#### Task prompt:
Copy all the lines of the data that include the word "menu".

Stored items:

↓

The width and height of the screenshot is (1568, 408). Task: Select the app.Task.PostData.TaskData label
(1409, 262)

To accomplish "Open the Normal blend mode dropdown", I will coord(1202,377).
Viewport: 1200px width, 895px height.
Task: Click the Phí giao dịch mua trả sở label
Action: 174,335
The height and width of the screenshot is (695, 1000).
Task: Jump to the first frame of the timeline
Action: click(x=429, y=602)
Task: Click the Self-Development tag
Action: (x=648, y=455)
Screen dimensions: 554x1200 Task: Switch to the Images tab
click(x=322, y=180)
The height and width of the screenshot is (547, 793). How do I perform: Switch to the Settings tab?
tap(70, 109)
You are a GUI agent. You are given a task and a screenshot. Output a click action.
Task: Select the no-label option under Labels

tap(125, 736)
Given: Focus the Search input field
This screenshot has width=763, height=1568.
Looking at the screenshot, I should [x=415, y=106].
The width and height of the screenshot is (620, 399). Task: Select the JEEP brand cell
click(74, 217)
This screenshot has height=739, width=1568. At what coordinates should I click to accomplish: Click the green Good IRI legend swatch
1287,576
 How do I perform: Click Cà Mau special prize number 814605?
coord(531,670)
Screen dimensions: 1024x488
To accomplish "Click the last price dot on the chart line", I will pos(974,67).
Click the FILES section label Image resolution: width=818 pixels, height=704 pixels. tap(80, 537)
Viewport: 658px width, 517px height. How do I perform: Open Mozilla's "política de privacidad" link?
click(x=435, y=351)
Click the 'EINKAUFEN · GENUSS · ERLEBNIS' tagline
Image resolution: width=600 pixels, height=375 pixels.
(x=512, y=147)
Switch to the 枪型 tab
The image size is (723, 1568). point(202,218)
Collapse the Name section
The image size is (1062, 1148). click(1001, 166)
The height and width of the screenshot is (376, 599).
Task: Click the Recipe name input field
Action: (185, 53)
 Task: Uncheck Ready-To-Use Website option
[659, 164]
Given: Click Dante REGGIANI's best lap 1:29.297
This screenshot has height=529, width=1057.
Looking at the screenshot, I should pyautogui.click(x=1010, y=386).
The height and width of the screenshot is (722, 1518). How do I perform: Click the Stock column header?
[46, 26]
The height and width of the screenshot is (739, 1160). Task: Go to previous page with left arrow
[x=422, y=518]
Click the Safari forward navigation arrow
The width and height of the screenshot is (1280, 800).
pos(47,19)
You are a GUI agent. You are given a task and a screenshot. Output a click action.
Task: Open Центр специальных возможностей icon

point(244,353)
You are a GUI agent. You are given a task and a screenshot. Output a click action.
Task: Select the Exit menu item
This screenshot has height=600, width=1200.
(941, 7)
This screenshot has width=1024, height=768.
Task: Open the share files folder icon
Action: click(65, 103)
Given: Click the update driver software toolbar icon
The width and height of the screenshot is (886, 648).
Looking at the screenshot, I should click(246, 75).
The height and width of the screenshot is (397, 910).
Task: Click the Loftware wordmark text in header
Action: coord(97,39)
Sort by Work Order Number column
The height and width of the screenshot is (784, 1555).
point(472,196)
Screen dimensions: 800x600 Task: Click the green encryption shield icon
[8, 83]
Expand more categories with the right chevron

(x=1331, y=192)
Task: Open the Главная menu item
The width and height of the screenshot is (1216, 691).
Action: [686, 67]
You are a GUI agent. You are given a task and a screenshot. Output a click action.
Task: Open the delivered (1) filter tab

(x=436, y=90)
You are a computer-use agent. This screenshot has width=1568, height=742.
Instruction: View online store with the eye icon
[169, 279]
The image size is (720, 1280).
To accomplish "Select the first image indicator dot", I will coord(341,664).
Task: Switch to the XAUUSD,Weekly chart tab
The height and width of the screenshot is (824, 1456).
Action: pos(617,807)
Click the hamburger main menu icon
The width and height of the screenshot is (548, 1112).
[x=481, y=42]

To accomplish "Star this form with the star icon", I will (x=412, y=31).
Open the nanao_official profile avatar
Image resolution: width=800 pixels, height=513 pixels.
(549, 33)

↑

#### Answer below:
Task: Select the Exit menu item
Task: Open the Главная menu item
Click the hamburger main menu icon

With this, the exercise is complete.